The bill permanently protects large, culturally important and ecologically valuable public lands—safeguarding biodiversity, recreation, and Indigenous heritage—while imposing trade-offs in foregone extractive development, access limits for some users, potential water-rights disputes, and additional management costs for governments and taxpayers.
Residents, visitors, and downstream ecosystems: the bill permanently protects large, contiguous tracts of Utah and Colorado Plateau federal lands as wilderness, conserving scenic landscapes, biodiversity, and providing climate-mitigation benefits from reduced surface disturbance and fossil‑fuel development.
Indigenous communities and descendants: the bill protects places used for sustenance, cultural, medicinal, ceremonial, and archaeological sites (e.g., Cedar Mesa), helping preserve cultural continuity and reduce vandalism/theft of cultural resources.

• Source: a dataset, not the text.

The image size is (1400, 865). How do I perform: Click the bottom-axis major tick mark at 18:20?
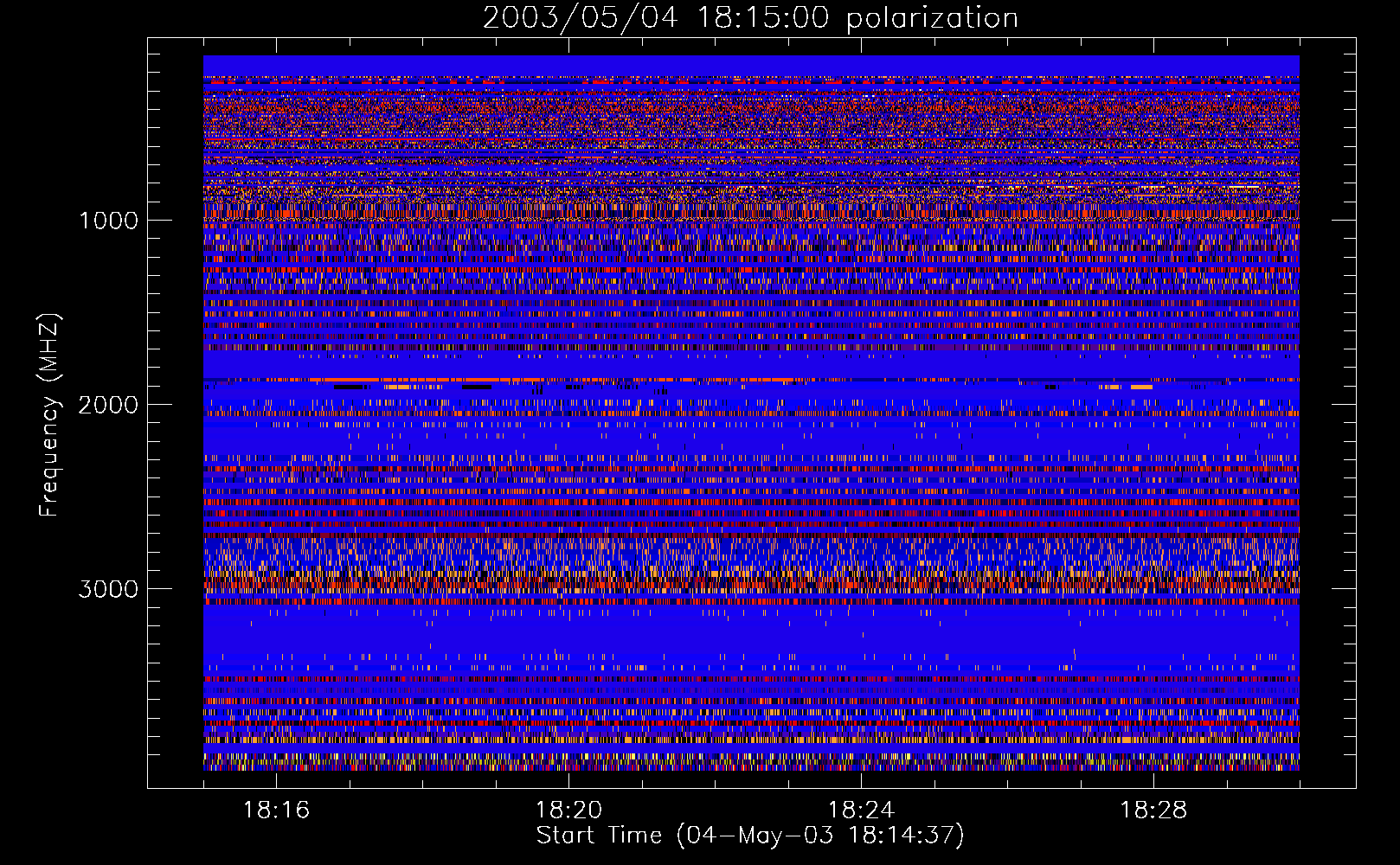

Local residents and businesses that rely on outdoor recreation and hunting: protected, scenic, and intact habitats support recreation, tourism, guiding/outfitting, and long‑term wildlife values (big game, raptors, bighorn sheep), supporting local outdoor economies.

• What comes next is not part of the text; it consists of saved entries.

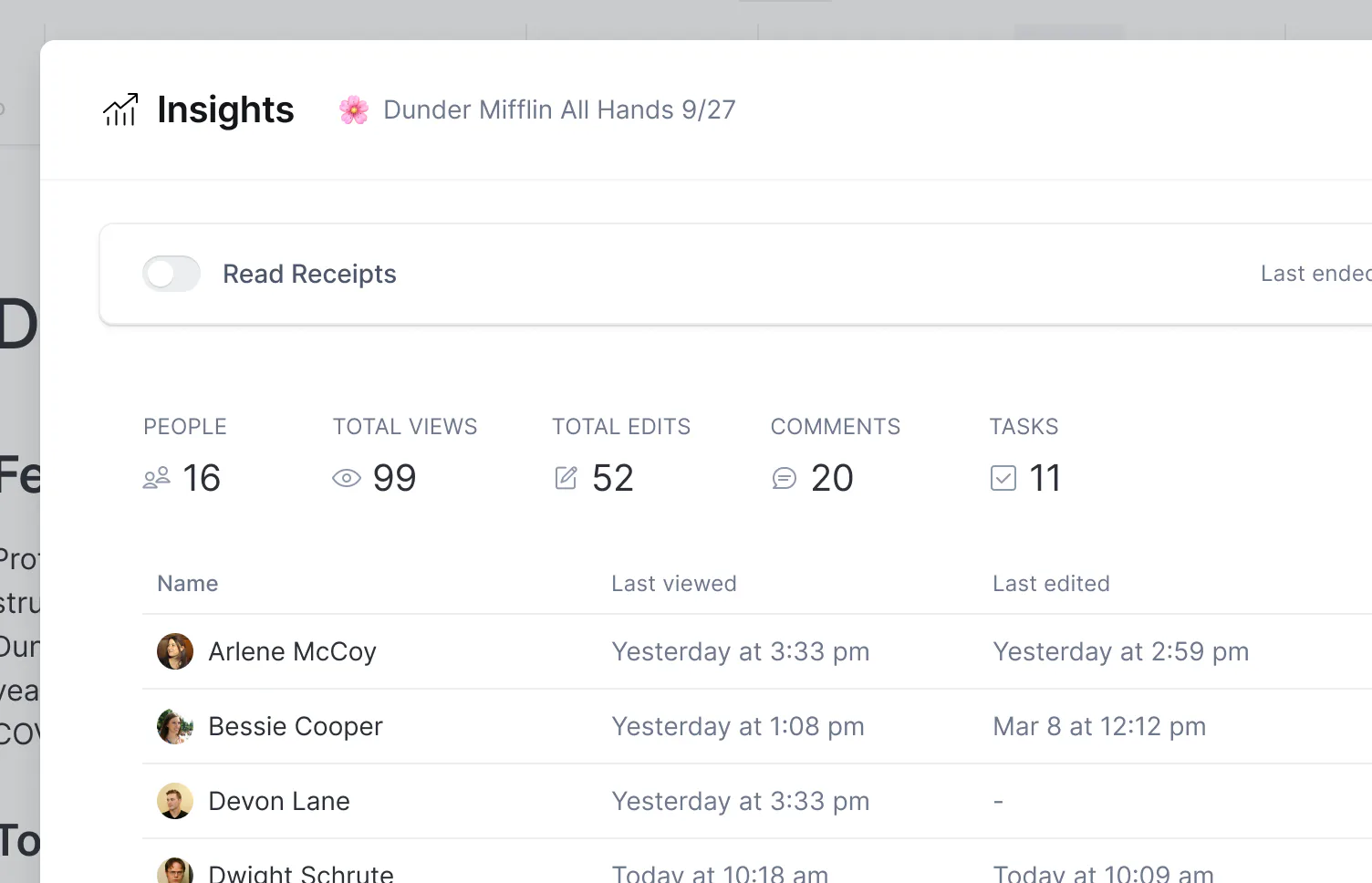
Task: Click the Insights chart icon
Action: coord(120,109)
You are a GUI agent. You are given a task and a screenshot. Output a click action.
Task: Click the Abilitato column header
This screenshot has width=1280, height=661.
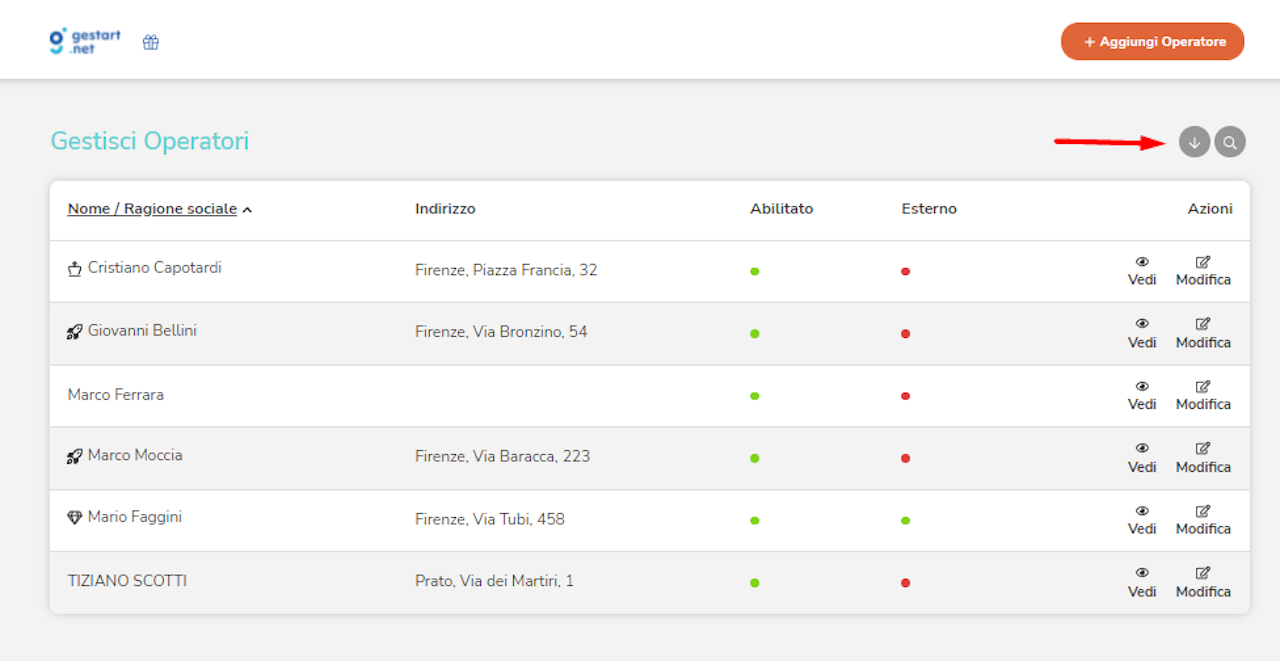tap(781, 209)
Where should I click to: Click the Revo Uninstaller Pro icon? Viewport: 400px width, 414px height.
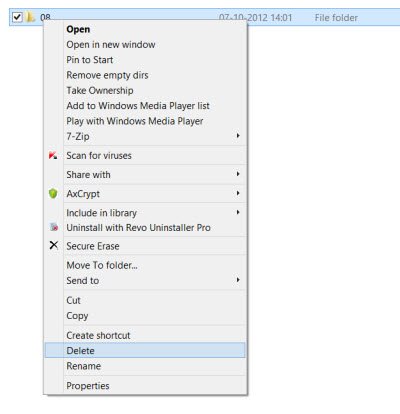pyautogui.click(x=54, y=227)
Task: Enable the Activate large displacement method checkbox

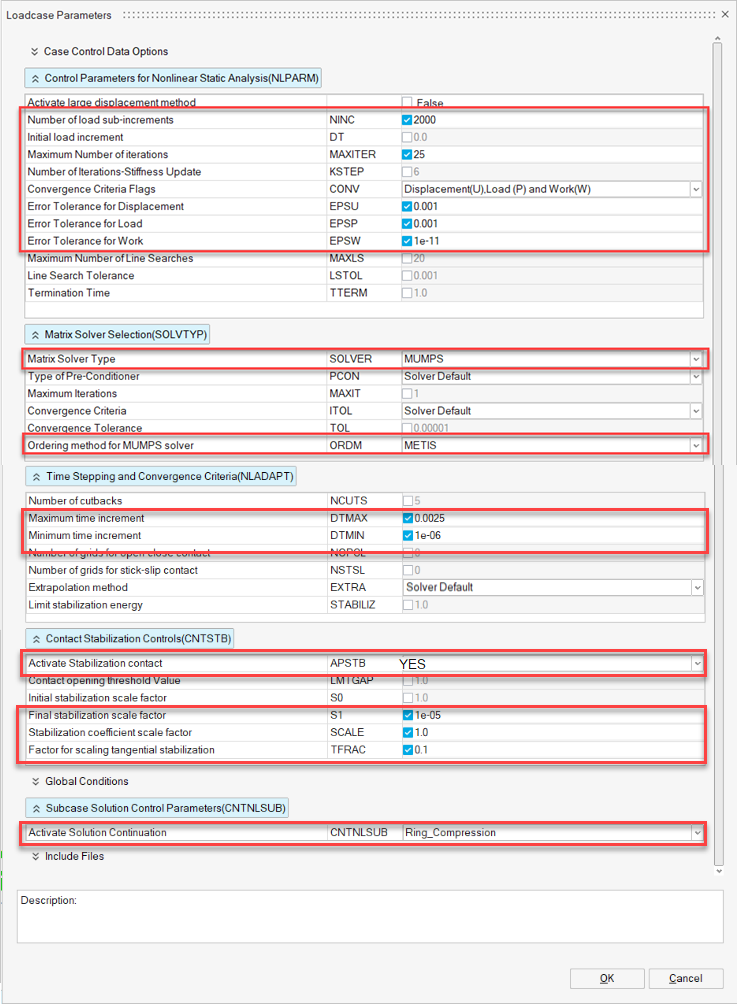Action: [407, 103]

Local workers, businesses, and state and local governments: withdrawing lands from mineral, geothermal, and some extractive uses will likely reduce opportunities for mining and energy development, potentially costing jobs, local revenues, and tax base.
Local residents, recreational motorized users, and commercial operators: wilderness designation and related restrictions can limit motorized access, certain commercial uses, and development, changing how some people currently use or access these lands.
Taxpayers, federal agencies, and local governments: expanding wilderness acreage increases management and stewardship responsibilities without providing new dedicated funding in the bill, which could strain agency budgets and require reallocation of resources or additional taxpayer support.
Based on analysis of 10 sections of legislative text.
Designates numerous federal land areas in western Utah as wilderness, requires BLM mapping and administration, offers land exchanges for state trust lands, and reserves federal water rights for those areas.
Official title: Designate as wilderness certain Federal portions of the red rock canyons of the Colorado Plateau and the Great Basin Deserts in the State of Utah for the benefit of present and future generations of people in the Unites States.
Introduced March 27, 2025 by Richard Joseph Durbin · Last progress March 27, 2025
Designates dozens of federal land areas in western Utah as components of the National Wilderness Preservation System, protecting them under the Wilderness Act framework for current and future generations. It directs the Bureau of Land Management to file maps and legal descriptions, preserves and asserts limited federal reserved water rights for the new wilderness units, and requires the Secretary to offer land exchanges for State school trust lands located inside designated wilderness boundaries.